** SUPPLIED ENTRIES **

--------

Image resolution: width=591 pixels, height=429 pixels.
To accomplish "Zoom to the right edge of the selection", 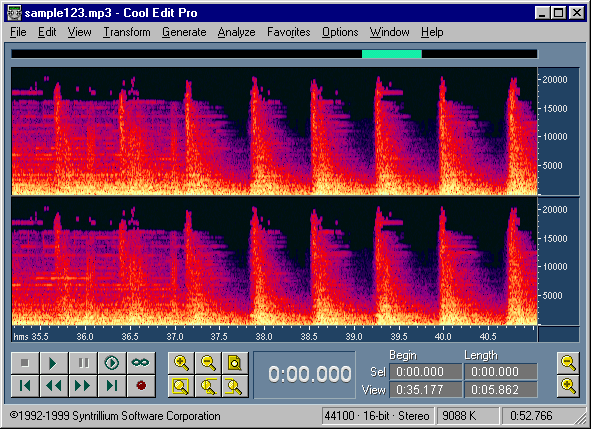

--------

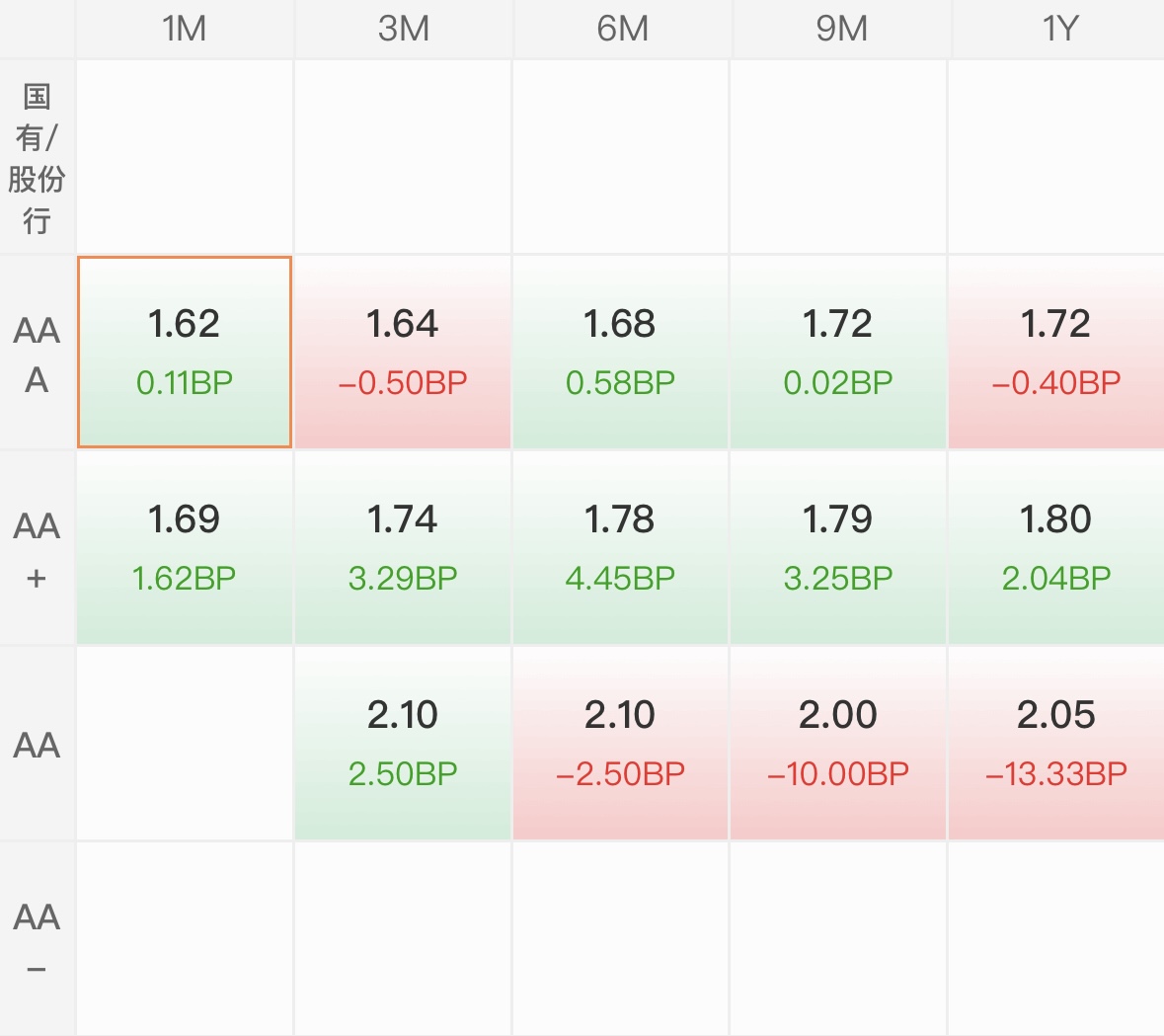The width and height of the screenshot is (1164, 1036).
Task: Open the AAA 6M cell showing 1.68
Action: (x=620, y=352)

--------

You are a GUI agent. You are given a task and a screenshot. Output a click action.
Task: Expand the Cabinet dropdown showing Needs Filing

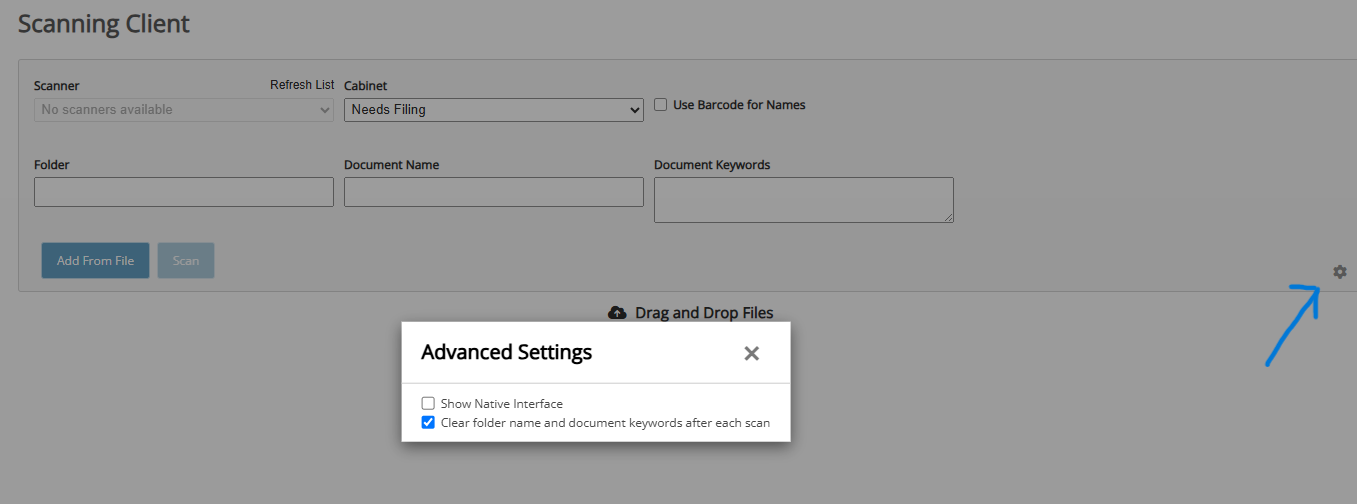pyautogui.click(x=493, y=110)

--------

** TASK TO CARRY OUT **
The lines above from the line with "Image resolution: width=591" through the line with "to the right" are to be given again word for word, with no pictures among them.

** THE COMPLETED TASK **
Image resolution: width=591 pixels, height=429 pixels.
To accomplish "Zoom to the right edge of the selection", 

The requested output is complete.